Ahora, en tales circunstancias, nuestro texto está preparado para ofrecer una lección de lo más instructiva. Estás en mayor peligro y necesitas una precaución más escrupulosa. Eres más propenso a caer bajo el poder de esas indulgencias que consideras que no son pecaminosas. ¿Y si, en tu caso, no son ilícitos, por lo tanto, son convenientes? ¿Te involucrarán en ninguna exposición al mal? ¿Y no hay necesidad de estar alerta en alguien que, incluso según su propia confesión, está sin Dios en el mundo, un hombre abandonado a sí mismo? ¿Estás más seguro, entonces, mientras estás desprovisto de la gracia de Dios que los hombres con ella? Pero, responde usted, no es el peligro para sus principios lo que haría que tales cosas fueran inútiles, ni tampoco es ese peligro el que debe ser aprehendido por los suyos; es la incongruencia de su actuación con el nombre que llevan,
Aún así, el sentimiento de nuestro texto se aplica a usted; pues ese sentimiento supone que hay peligro incluso en las cosas lícitas, y que la forma en la que más hay que aprehenderlo es que nos ponen insensiblemente “bajo su poder”. Y, además, se repite solemnemente la pregunta: ¿Por qué no eres seguidor de Cristo? Entonces, ¿no es pecado? ¿Están la insignificancia, la disipación y la locura libres de la acusación del mal? Pero debo recordar su atención sobre el tema que nos ocupa inmediatamente.

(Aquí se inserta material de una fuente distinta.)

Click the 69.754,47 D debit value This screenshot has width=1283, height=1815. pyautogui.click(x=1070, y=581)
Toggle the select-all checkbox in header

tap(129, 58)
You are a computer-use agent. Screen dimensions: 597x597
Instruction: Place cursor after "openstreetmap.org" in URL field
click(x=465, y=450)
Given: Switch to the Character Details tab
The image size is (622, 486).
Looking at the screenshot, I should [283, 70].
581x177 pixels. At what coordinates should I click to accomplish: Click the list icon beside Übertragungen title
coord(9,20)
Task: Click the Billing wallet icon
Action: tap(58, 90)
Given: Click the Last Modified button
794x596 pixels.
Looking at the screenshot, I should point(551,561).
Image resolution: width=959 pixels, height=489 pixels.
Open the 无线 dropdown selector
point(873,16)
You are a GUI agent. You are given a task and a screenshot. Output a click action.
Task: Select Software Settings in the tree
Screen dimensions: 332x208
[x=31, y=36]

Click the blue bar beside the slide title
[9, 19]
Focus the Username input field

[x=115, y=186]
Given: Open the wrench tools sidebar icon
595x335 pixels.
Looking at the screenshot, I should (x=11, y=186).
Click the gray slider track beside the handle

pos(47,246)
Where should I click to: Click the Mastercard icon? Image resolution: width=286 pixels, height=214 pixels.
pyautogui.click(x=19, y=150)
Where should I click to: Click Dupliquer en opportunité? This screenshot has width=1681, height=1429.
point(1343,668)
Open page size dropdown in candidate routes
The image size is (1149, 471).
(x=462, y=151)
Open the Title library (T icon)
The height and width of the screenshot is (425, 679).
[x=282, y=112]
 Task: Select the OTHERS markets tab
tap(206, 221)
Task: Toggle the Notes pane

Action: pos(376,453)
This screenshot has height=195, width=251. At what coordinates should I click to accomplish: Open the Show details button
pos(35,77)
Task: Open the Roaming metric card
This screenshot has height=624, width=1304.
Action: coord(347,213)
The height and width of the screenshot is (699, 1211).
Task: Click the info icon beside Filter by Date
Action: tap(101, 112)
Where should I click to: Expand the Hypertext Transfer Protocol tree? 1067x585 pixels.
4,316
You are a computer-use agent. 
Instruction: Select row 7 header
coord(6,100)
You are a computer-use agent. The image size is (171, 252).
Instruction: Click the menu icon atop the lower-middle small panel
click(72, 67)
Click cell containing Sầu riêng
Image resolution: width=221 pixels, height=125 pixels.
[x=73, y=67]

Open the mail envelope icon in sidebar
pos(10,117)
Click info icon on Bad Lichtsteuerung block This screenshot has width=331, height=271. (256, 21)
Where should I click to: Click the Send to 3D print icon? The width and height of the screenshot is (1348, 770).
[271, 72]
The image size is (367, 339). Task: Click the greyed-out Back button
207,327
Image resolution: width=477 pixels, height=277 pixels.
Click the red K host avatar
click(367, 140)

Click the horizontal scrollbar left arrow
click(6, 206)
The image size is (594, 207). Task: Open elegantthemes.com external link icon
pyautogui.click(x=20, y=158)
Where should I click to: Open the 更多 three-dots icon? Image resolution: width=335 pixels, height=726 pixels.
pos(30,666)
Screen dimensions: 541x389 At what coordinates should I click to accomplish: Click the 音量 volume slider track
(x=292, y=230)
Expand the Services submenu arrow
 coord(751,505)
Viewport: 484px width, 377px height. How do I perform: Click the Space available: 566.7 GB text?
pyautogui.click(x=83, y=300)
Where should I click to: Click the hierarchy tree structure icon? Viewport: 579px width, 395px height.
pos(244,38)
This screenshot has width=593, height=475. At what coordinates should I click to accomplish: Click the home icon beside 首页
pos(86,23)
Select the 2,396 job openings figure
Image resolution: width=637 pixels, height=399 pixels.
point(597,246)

Puede haber algunos que reflexionen que las advertencias que ya hemos dado se adaptan sólo a las circunstancias de los que están avanzados en la vida; que se apliquen, con la mayor fuerza a los de las estaciones públicas, y de carácter conspicuo; pero que están exentos. Su estado de vida es humilde y oscuro, o su edad los exime del peso de una responsabilidad tan grande. Su ejemplo no producirá daño ni será bueno.
Ahora bien, seguramente no hay ningún hombre, cualquiera que sea su edad o posición, que pueda alegar la exención de la necesidad de la precaución que así impondríamos. A menudo es una alegría y una salvaguardia sentir que nuestras circunstancias nos exigen estar alerta. Pero, por otra parte, apenas conozco un error más fatal que, por menospreciar el efecto de nuestro ejemplo, suponernos en libertad para relajar nuestra vigilancia.
I. Examinaremos brevemente el primero de estos detalles. Quizás sorprenda a algunos escuchar que consideramos que el texto presenta una visión amplia y noble de la libertad cristiana. Pueden temer, por la amplitud de los términos, no sea que estemos a punto de aflojar las obligaciones de toda moralidad y mantener el dogma pernicioso de que no hay pecado para un creyente en Cristo; que sus transgresiones recaen tan plenamente sobre su Fianza, en su culpa y castigo, que ya no se apegan a él.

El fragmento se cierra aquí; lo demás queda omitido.